___ TEXT ZUM LESEN
Antivirale Wirkstoffe, die an der Struktur des Viren-Erbguts ansetzen, entwickelt das Team „RNA-DRUGS“ der Goethe-Universität Frankfurt, der Philipps-Universität Marburg und der LMU München zusammen mit Industriepartnern. Unterstützt durch die Bundesagentur für Sprunginnovationen (SPRIND) konnte das Team im vergangenen Jahr ein Testsystem für antivirale Moleküle aufbauen und so mehrere Wirkstoffkandidaten identifizieren. Damit konnte sich RNA-DRUGS ebenso wie fünf andere Teams im kompetitiven SPRIND-Verfahren ein weiteres Jahr für die Förderung qualifizieren und erhält jetzt 1,4 Millionen Euro aus Mitteln des Bundesministeriums für Wirtschaft und Klimaschutz.
Eine mögliche Achillesferse des SARS-CoV-2-Virus ist die dreidimensionale Struktur seines RNA-Erbguts. Diese RNA beinhaltet nicht nur die Baupläne für die Virusproteine, sondern koordiniert über so genannte nicht-codierende Bereiche den Lebenszyklus des Virus und damit letztlich die Reifung neuer Viruspartikel in der menschlichen Wirtszelle. Wie diese dreidimensionalen Steuerungsstrukturen aussehen, hatte bereits das COVID-19-NMR-Korsortium um Prof. Harald Schwalbe von der Goethe-Universität Frankfurt herausgefunden, ein internationaler Forschungsverbund zur Strukturaufklärung von SARS-CoV-2-Proteinen und -RNA.
Das Team RNA-DRUGS nutzt jetzt diese Erkenntnisse zur Identifikation niedermolekularer Hemmstoffe, die durch Bindung an die virale RNA die SARS-CoV-2-Vermehrung stoppen können. Dazu entwickelten die Wissenschaftlerinnen und Wissenschaftler im vergangenen Jahr –finanziell unterstützt durch SPRIND – ein mehrstufiges Testsystem, um Substanzbanken zu durchforsten, Bindungsparameter zu bestimmen und in Zellkulturexperimenten die Wirksamkeit und die Verträglichkeit der Substanzen zu untersuchen. Das RNA-DRUGS-Team konnte auf diese Weise mehrere Molekül-Kandidaten identifizieren, die ein gutes Wirkprofil besitzen und als Kandidaten für präklinische Studien infrage kommen könnten.
______
ZIEL DER ÜBUNG:
Setzen Sie den Text über das Forschungsteam RNA-DRUGS nach seinem letzten Satz fort. Das nachstehende Material hat für diese Übung keine Bedeutung.
___ INHALT DES DATENSATZES
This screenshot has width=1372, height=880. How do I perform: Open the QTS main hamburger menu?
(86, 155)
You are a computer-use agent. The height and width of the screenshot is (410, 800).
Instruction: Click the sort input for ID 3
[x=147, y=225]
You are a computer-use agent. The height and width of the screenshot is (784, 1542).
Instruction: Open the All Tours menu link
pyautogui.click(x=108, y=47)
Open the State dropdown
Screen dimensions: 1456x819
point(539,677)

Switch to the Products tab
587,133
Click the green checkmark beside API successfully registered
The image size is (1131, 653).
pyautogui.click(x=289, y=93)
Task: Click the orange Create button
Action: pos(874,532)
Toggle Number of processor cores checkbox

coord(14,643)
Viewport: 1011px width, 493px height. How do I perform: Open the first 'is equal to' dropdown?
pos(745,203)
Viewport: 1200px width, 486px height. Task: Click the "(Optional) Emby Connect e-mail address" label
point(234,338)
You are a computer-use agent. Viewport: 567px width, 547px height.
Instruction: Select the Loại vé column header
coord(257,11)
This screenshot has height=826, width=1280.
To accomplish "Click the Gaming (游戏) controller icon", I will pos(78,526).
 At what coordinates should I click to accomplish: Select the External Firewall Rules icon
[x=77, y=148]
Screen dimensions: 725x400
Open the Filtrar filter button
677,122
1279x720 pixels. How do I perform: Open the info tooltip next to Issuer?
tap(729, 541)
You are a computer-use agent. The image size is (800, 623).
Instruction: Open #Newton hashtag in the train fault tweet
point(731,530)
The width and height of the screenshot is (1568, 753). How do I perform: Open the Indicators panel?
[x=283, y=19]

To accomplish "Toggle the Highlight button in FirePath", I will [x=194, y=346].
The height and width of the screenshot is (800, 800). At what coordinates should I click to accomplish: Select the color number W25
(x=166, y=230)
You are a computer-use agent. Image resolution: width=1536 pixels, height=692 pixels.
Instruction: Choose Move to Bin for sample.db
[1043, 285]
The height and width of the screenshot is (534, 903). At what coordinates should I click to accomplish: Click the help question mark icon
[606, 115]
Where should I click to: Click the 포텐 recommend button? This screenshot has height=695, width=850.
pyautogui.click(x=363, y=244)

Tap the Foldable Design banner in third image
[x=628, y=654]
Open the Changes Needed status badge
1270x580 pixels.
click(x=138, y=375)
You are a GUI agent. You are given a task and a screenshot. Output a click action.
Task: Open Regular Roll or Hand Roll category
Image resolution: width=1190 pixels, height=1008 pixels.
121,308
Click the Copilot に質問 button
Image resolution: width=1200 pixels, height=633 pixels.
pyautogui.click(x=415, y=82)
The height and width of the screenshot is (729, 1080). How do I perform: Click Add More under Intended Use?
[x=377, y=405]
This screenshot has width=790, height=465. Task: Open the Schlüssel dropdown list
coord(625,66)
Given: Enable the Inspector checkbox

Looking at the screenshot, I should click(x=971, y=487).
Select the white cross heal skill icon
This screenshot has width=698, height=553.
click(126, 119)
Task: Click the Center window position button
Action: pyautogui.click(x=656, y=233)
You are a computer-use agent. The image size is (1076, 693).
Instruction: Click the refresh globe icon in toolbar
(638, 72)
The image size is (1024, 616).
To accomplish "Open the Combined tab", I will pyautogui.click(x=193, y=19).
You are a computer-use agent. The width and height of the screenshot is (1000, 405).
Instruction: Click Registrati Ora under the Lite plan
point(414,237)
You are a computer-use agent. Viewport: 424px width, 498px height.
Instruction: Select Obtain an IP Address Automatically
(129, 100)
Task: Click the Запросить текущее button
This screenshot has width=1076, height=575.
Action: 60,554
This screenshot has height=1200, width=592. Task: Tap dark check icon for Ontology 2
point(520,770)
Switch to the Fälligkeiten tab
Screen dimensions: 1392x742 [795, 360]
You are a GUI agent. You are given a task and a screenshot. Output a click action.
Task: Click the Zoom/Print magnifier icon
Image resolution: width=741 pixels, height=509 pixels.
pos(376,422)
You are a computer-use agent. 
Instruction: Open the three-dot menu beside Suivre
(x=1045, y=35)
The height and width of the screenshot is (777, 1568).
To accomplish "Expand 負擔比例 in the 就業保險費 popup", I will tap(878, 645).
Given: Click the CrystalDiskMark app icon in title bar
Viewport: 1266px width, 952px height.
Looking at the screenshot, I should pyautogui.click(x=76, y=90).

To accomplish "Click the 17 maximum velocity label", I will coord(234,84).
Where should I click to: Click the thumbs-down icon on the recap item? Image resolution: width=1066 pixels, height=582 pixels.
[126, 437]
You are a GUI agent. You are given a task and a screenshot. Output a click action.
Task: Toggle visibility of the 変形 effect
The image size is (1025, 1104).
______
SCHRIFTLICHE ANTWORT:
Projektleiter Prof. Harald Schwalbe von der Goethe-Universität Frankfurt erklärt: „Weil wir sehr gut verstehen, wie die Hemmstoffe an die virale RNA binden, können wir die aussichtsreichsten unserer Kandidaten im kommenden Jahr sehr gut optimieren. Gleichzeitig arbeiten wir weiter an unserem Testsystem, denn dies wird auch in Zukunft wichtig sein, wenn wir Anti-RNA-Wirkstoffe gegen Varianten von SARS-CoV-2 oder gegen andere RNA-Viren entwickeln wollen. Die dreidimensionalen RNA-Strukturen, die wir im Fokus haben, sind bei verschiedenen RNA-Viren sehr ähnlich und selten von Mutationen betroffen, was sie zu einem lohnenden Ziel für die antivirale Medikamentenentwicklung macht.“
Die Bundesagentur für Sprunginnovationen (SPRIND) ist eine Tochtergesellschaft der Bundesregierung und hat die Aufgabe, bahnbrechende Innovationen zu identifizieren, zu entwickeln, zu finanzieren und zu skalieren. Auf die Ausschreibung „Challenge: Ein Quantensprung für neue antivirale Mittel“ hatten sich 45 Projektteams beworben, 9 wurden durch eine internationale Jury aus Fachleuten zur Förderung für das erste Jahr ausgewählt. Die Projekte sind auf drei Jahre angelegt, werden aber jährlich evaluiert. Im zweiten Jahr werden jetzt sechs Projektteams gefördert. Höchstens vier Projektteams bleiben im dritten Jahr übrig, die dann einen Proof-of-Concept in einem relevanten biologischen Modell durchführen müssen.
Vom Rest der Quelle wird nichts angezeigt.